Generally, when my phone rings and displays “ID Withheld,” I don’t answer it. There are only three possibilities who might be calling, only one of them good:

1) It might be family calling from America. But this happens pretty infrequently.
2) It might be a wrong number, which inevitably leads to me having to explain in broken Hungarian. Although now I’ve just started using English. Hey, if you can’t dial a number properly, I don’t have to attempt your language.
3) It might be my contact teacher Kati. Which is who it was this morning. Three times.

The first time she called, it was to remind me that I needed to go reregister with the police. Actually, I was supposed to do it within 2 days of returning, oops. She’s leaving on holiday today and suggested I go alone, reminding me that the man at the foreigners’ registration desk spoke English. Diplomatically (especially considering that I hadn’t had coffee yet), I refrained from pointing out that before getting to the kind English-speaking foreigners’ registration desk, one has to navigate á la Indiana Jones The Seven Terrifyingly Brusque Hungarian-Speaking Gates of Entry into the police facility. Instead, I mildly said that I’d rather not go without a Hungarian speaker. She sighed and said she was going to call the school.

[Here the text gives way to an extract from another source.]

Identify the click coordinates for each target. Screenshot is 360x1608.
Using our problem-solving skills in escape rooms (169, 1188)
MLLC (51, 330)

The second time she called, it was to tell me that her husband would accompany me to the police, tomorrow. I said (truthfully) that tomorrow I’m going to Pest. We decided to forget the whole thing until later.

The third time she called, it was to tell me to gather up my passport and papers and run over to the school, so that the secretary (Secretary Ági) could take me to the police, right now. I gathered, and ran. After loitering in the hallways and making stilted Hungarian conversation with the principal and the portás for fifteen minutes, Secretary Ági burst around the corner and greeted me with, “Ma nem tudom meg menni. Szia.” (I can’t go today. Hi)

She and Principal Éva suggested we go later; I haltingly explained that I’m leaving Szolnok tomorrow and not coming back until the 28th. They sighed dramatically, and asked me if this was a Hajni-program or my own program. Not that it’s any of their business, but I answered yes and yes. They stared at me and made me write down where I planned to be for the next two weeks. I wrote it (Balaton, my program; then Budapest, Hajni program), along with my phone number. And then I scurried away home.

So I don’t know what the plan is, although I suspect it will involve me ditching the Hajni-program for a day, training to Szolnok on my own forint, going to the police with whoever gets stuck taking me, and then training back to Pest again. Love-er-ly.

I’d almost forgotten about Hungarian bureaucracy. Oh, I missed it, I really did. It makes life so troublesome for my school but so interesting for me.